■ TASK TO CARRY OUT
Within the listing below, give again exactly the lines between the one containing "Confirm dialog with OK" and the one containing "Task: Select HTTPS clone protocol", inclusive, pictures left aside.

■ ENTRIES PROVIDED
****************************************

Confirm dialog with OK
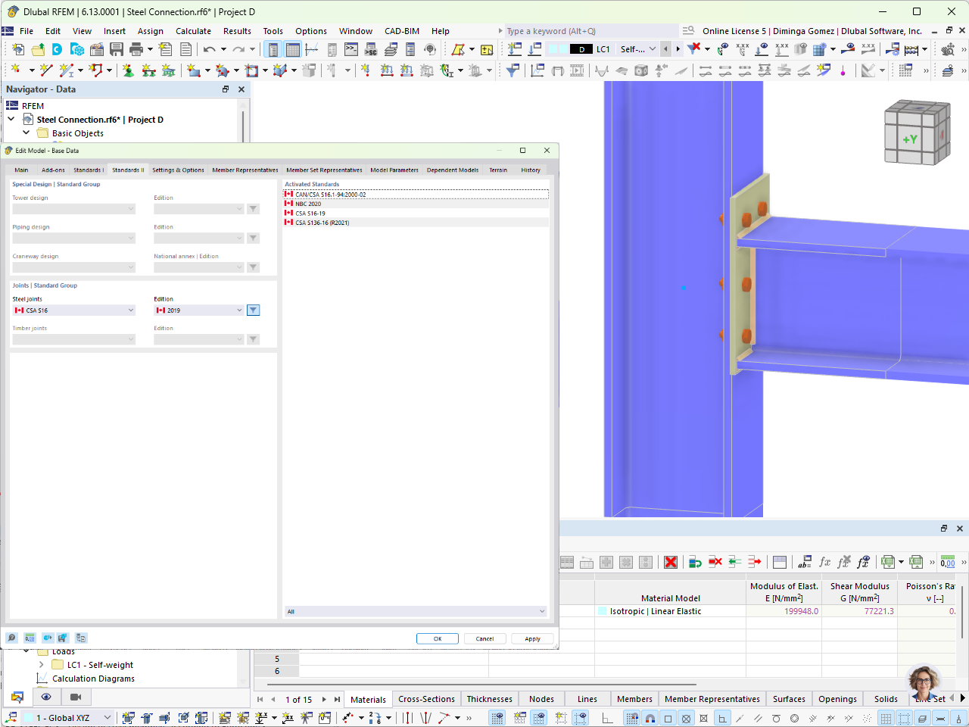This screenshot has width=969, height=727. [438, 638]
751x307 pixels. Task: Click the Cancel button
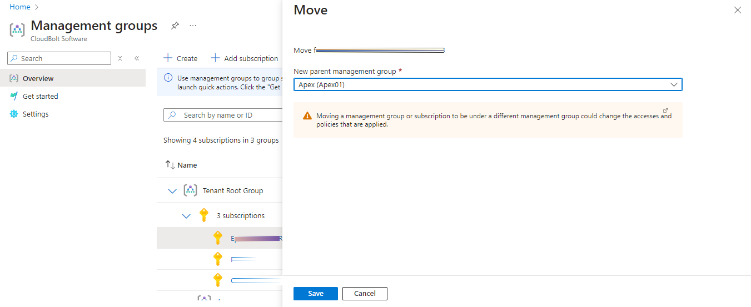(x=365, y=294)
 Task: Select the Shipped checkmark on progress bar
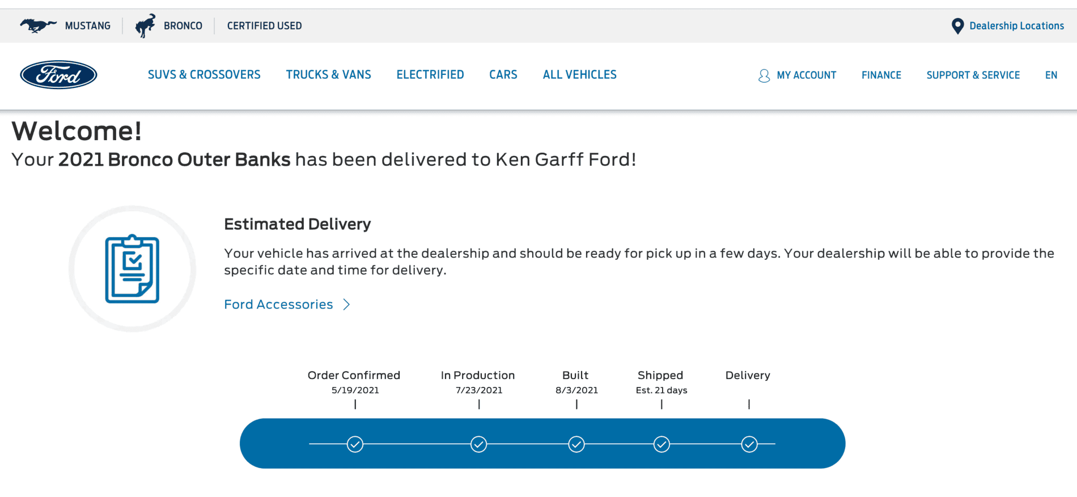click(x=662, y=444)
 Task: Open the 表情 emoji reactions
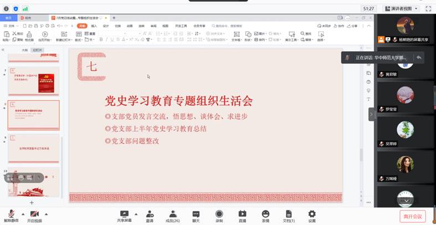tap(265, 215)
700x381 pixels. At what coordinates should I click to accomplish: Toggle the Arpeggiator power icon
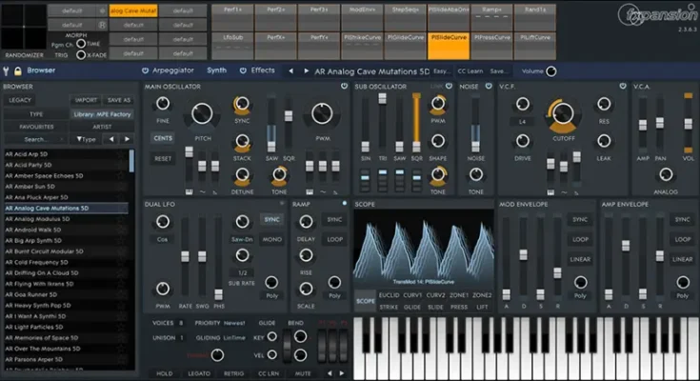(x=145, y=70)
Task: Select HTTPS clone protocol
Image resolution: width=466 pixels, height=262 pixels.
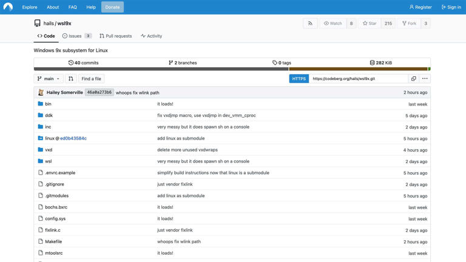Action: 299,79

****************************************

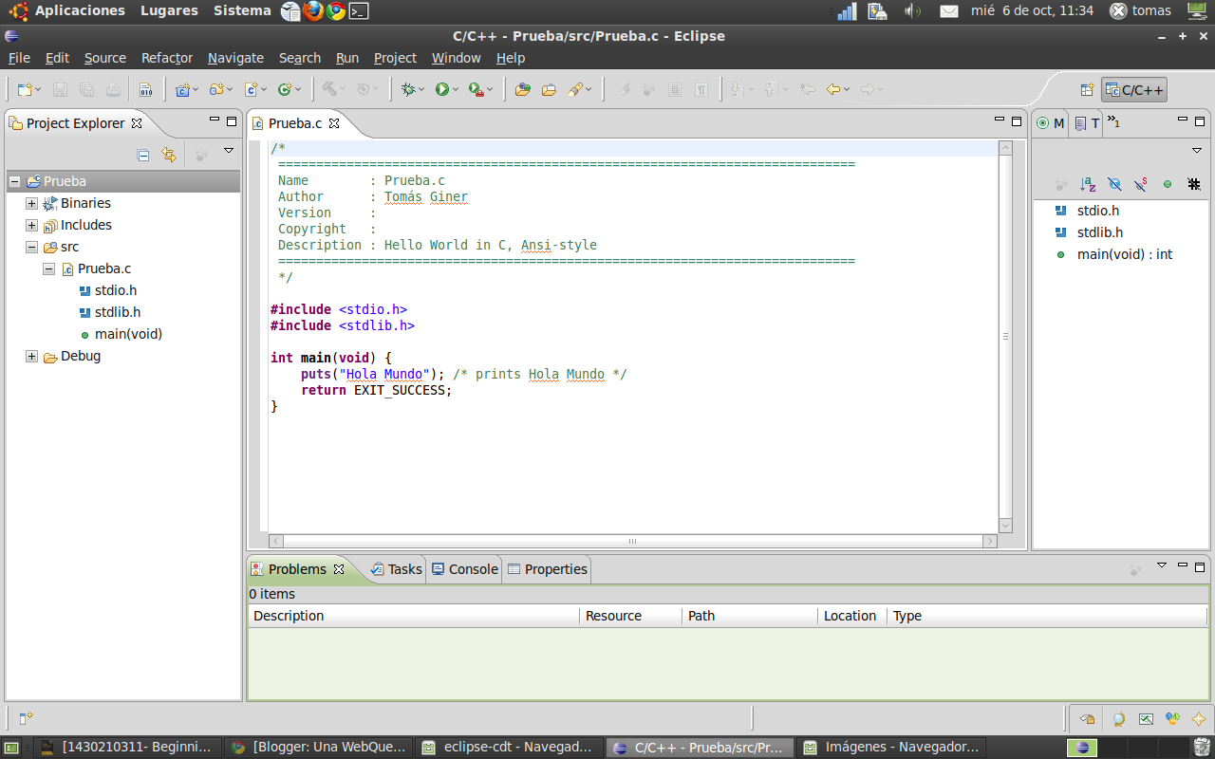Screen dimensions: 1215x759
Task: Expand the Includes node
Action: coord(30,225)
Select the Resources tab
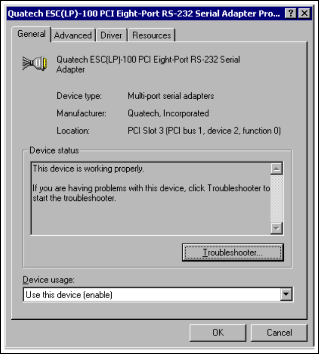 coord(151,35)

****************************************

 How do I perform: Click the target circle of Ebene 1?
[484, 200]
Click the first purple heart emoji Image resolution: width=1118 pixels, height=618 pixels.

****************************************

■ RESPONSE AREA
Confirm dialog with OK
This screenshot has width=969, height=727. [438, 638]
751x307 pixels. Task: Click the Cancel button
(x=365, y=294)
 Task: Select the Shipped checkmark on progress bar
click(x=662, y=444)
 Task: Open the 表情 emoji reactions
tap(265, 215)
700x381 pixels. At what coordinates should I click to accomplish: Toggle the Arpeggiator power icon
(x=145, y=70)
Task: Select HTTPS clone protocol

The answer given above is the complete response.